Former Czech Post Building On Orli To Host City of Brno’s New Department of Urban Planning

Brno city council intends to buy the building of the former Czech Post (‘Česká pošta’) headquarters on Orli in the centre of Brno, as approved in the council meeting on April 30.

The building is intended to become a centralised location to substitute and serve the purpose of the municipal authorities’ buildings in the city districts, in order to ensure a uniform interpretation of the city’s urban plan, and consolidate roles to ensure the proper staffing of construction authorities, which has been a problem with offices in individual districts.

“Since the decision to establish a new central building office, we have been working intensively to ensure that it can start operations at Orlí 30 from the beginning of July,” said Jiří Oliva, Brno city councillor for property. He said Czech Post had given the green light to the direct sale of three of its administrative buildings (Orlí 30, Orlí 32, and Benešova 8) to the City of Brno for a price of CZK 215,180,000, as determined by an expert opinion. 

Oliva explained the benefits of this operation: “It would be great for the city if it managed to buy buildings in the immediate vicinity of the current municipality building, where the city could place not only a centralised construction office, but also some other officials who still have to use commercially rented premises. This would of course save on future rents. A significant bonus for the city’s citizens is the operation of postal services by the City of Brno at Orlí, in the form of Pošta Partner. In one building, people will be able to handle both official and postal matters.”

Pošta Partner was established by Czech Post to provide post services through private contractors. The agreement between the City of Brno and Czech Post to host one of these facilities in the building was made last February, when the purchase of the building by the City Council already seemed likely.

“Czech Posts had no further operational use for the buildings in the centre of Brno,” said Martina Ivanová, the director of the Czech Posts branch network. “It is important for us that Pošta Partner operates here, increasing the comfort for customers, as it increases the possibilities of where to handle their postal matters. The operator of Pošta Partner is the city, therefore nothing prevented the sale of the buildings to it.”

Transfer of the building should take place by the end of July; until then it will be rented by the City Council for an agreed CZK 1,429,642 a month. The new Department of Urban Planning and Building Regulations, which will subsequently move into the office, will start operating on 1 July.

In the meanwhile the premises intended for the new department are being modified. Workers are carrying out the painting and replacement of floor coverings, while IT technicians have started the implementation of data distributions.

The necessary work, including repairs, the furnishing of offices, and the purchase of reference vehicles, will cost another several million crowns, with the total amount to be reported at the end of the operations.

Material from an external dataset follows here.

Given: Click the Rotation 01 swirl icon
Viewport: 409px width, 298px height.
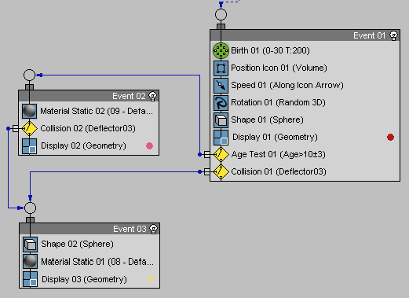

The monumental functionalist building on Orli was built for the police headquarters in 1927, according to the project of architects Jaroslav Grunt and Josef Adolf Šálk. It was occupied by the German police after the occupation in March 1939 – the Gestapo was also based here for a while. In 1944, the building was hit during bombing of the city. The following year, after the repairs, the communist Directorate of National Security was established on the premises. It became a post office in recent decades, after the Velvet Revolution.